::: Data under study

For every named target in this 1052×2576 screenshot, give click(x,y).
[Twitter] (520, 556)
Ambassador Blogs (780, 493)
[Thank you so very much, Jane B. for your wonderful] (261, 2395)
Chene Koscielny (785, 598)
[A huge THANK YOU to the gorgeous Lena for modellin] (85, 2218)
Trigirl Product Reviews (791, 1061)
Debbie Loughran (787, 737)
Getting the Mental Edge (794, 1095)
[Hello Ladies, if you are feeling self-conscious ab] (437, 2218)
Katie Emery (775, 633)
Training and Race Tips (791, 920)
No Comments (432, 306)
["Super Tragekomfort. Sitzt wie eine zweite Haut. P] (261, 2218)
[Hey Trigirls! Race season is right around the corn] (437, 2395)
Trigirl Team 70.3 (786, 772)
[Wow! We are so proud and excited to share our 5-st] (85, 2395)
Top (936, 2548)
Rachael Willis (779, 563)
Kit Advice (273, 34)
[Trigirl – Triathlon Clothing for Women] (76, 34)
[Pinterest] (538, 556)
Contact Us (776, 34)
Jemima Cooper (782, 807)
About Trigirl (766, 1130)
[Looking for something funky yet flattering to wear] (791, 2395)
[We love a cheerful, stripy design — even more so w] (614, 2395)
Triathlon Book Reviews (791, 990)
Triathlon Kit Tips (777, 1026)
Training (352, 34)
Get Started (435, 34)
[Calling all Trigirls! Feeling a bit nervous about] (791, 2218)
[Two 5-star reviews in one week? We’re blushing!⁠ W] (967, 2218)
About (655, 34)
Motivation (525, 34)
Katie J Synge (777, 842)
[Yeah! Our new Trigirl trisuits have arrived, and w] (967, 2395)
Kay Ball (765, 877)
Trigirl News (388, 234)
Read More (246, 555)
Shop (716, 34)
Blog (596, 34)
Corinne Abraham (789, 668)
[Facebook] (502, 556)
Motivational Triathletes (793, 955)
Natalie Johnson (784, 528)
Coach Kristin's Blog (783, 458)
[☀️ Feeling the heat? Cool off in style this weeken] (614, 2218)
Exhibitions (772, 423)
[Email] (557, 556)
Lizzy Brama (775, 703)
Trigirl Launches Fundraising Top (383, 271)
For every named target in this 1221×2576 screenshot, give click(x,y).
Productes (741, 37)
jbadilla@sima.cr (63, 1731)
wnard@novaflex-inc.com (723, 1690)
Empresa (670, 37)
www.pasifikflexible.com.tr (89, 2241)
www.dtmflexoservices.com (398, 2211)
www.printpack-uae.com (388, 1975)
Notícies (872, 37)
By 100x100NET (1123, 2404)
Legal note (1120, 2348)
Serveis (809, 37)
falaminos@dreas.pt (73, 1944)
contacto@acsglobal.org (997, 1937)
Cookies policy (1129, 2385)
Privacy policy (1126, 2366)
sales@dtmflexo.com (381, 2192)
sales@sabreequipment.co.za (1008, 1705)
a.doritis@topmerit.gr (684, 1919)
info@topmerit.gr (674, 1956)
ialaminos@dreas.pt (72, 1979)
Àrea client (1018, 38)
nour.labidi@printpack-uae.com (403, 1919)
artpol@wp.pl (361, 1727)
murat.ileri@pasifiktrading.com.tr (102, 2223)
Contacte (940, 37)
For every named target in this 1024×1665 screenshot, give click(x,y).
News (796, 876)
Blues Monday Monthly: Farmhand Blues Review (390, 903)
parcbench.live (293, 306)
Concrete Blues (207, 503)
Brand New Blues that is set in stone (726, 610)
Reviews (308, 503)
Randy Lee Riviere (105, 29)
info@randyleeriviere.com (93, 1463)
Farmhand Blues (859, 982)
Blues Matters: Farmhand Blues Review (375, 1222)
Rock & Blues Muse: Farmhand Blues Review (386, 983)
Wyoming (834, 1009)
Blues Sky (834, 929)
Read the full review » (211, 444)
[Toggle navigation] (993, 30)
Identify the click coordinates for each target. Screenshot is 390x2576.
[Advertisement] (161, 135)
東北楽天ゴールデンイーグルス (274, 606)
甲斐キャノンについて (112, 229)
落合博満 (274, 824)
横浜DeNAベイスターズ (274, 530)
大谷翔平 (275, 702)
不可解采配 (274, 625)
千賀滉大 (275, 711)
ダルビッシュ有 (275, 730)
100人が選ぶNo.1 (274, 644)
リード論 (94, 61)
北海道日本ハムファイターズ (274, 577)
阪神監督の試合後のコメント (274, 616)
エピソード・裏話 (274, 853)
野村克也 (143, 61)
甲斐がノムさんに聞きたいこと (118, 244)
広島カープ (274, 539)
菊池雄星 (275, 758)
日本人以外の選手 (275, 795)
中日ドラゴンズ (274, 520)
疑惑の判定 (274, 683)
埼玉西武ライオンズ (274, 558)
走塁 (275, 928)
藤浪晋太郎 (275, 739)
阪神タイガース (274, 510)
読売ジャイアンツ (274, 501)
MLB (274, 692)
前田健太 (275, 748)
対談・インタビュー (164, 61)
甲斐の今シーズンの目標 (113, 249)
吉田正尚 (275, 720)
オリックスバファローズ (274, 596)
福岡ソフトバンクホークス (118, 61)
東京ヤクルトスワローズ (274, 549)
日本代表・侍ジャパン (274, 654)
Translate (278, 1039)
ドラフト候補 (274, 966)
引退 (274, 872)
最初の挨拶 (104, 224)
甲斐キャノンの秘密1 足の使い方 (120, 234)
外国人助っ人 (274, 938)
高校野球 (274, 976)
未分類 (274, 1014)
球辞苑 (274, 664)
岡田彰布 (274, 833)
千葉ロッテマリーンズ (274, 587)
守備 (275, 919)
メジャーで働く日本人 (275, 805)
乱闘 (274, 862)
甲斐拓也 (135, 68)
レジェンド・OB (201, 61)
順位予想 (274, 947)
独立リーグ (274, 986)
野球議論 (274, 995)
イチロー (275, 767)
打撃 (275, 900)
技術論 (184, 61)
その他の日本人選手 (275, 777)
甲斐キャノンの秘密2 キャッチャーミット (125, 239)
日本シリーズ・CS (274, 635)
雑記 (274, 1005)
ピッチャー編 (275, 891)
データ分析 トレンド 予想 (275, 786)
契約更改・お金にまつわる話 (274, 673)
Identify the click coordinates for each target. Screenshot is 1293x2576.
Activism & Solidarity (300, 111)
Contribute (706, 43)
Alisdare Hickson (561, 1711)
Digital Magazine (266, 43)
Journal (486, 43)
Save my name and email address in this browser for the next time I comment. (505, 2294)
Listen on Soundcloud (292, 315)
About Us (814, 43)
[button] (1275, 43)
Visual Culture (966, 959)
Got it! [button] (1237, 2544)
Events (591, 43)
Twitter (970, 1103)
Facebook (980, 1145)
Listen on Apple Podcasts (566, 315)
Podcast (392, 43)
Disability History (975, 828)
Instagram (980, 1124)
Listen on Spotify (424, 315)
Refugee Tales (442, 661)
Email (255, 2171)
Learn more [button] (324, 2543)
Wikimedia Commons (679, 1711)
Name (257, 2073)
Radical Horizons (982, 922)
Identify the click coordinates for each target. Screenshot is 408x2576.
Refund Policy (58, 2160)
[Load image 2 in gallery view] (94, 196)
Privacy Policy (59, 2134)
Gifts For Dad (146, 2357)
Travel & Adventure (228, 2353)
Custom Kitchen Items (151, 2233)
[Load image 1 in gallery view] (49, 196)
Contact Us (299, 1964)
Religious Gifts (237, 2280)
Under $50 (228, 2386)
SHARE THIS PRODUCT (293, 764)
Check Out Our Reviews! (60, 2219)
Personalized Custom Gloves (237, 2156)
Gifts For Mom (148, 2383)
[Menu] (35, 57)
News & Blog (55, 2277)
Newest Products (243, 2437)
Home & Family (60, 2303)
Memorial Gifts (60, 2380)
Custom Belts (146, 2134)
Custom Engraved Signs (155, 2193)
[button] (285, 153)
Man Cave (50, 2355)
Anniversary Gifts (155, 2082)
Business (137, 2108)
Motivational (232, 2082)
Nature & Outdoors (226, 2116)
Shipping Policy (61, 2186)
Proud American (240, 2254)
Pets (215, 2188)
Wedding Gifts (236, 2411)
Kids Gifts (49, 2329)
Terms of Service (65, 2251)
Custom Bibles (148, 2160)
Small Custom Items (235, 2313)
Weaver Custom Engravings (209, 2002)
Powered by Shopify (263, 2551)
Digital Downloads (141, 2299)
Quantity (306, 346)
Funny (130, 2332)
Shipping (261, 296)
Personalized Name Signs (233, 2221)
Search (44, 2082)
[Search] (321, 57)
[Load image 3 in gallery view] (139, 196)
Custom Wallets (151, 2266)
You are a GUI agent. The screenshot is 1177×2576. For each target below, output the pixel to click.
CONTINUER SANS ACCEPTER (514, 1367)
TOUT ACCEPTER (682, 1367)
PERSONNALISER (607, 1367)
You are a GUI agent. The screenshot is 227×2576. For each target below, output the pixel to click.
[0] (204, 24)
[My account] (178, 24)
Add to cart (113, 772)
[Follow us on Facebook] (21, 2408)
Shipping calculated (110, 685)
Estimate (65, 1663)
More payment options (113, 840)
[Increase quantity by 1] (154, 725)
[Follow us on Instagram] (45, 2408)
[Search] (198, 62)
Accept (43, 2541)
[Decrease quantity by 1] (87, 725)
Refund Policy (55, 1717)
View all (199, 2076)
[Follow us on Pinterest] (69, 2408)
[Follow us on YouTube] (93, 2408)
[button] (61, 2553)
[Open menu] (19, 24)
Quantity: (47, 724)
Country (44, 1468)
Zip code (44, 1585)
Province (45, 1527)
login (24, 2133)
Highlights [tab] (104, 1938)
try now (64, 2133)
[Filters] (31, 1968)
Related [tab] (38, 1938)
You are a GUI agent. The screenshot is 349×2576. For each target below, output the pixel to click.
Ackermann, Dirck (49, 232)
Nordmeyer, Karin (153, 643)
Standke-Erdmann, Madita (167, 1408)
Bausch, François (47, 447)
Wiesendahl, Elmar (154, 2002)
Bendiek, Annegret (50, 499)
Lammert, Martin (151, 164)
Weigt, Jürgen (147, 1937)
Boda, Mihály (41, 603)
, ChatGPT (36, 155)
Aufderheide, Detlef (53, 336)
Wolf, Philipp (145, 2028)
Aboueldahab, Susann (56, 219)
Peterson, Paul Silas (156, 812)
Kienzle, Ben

::::::

Quote the data above from the line containing "リード論 (94, 61)" to the line containing "Journal (486, 43)", inclusive, and stop.

リード論 (94, 61)
北海道日本ハムファイターズ (274, 577)
阪神監督の試合後のコメント (274, 616)
エピソード・裏話 (274, 853)
野村克也 (143, 61)
甲斐がノムさんに聞きたいこと (118, 244)
広島カープ (274, 539)
菊池雄星 (275, 758)
日本人以外の選手 (275, 795)
中日ドラゴンズ (274, 520)
疑惑の判定 (274, 683)
埼玉西武ライオンズ (274, 558)
走塁 (275, 928)
藤浪晋太郎 (275, 739)
阪神タイガース (274, 510)
読売ジャイアンツ (274, 501)
MLB (274, 692)
前田健太 (275, 748)
対談・インタビュー (164, 61)
甲斐の今シーズンの目標 (113, 249)
吉田正尚 (275, 720)
オリックスバファローズ (274, 596)
福岡ソフトバンクホークス (118, 61)
東京ヤクルトスワローズ (274, 549)
日本代表・侍ジャパン (274, 654)
Translate (278, 1039)
ドラフト候補 (274, 966)
引退 (274, 872)
最初の挨拶 (104, 224)
甲斐キャノンの秘密1 足の使い方 (120, 234)
外国人助っ人 (274, 938)
高校野球 (274, 976)
未分類 (274, 1014)
球辞苑 (274, 664)
岡田彰布 (274, 833)
千葉ロッテマリーンズ (274, 587)
守備 (275, 919)
メジャーで働く日本人 (275, 805)
乱闘 (274, 862)
甲斐拓也 (135, 68)
レジェンド・OB (201, 61)
順位予想 (274, 947)
独立リーグ (274, 986)
野球議論 (274, 995)
イチロー (275, 767)
打撃 (275, 900)
技術論 (184, 61)
その他の日本人選手 (275, 777)
甲斐キャノンの秘密2 キャッチャーミット (125, 239)
日本シリーズ・CS (274, 635)
雑記 (274, 1005)
ピッチャー編 (275, 891)
データ分析 トレンド 予想 (275, 786)
契約更改・お金にまつわる話 (274, 673)
Identify the click coordinates for each target. Screenshot is 1293x2576.
Activism & Solidarity (300, 111)
Contribute (706, 43)
Alisdare Hickson (561, 1711)
Digital Magazine (266, 43)
Journal (486, 43)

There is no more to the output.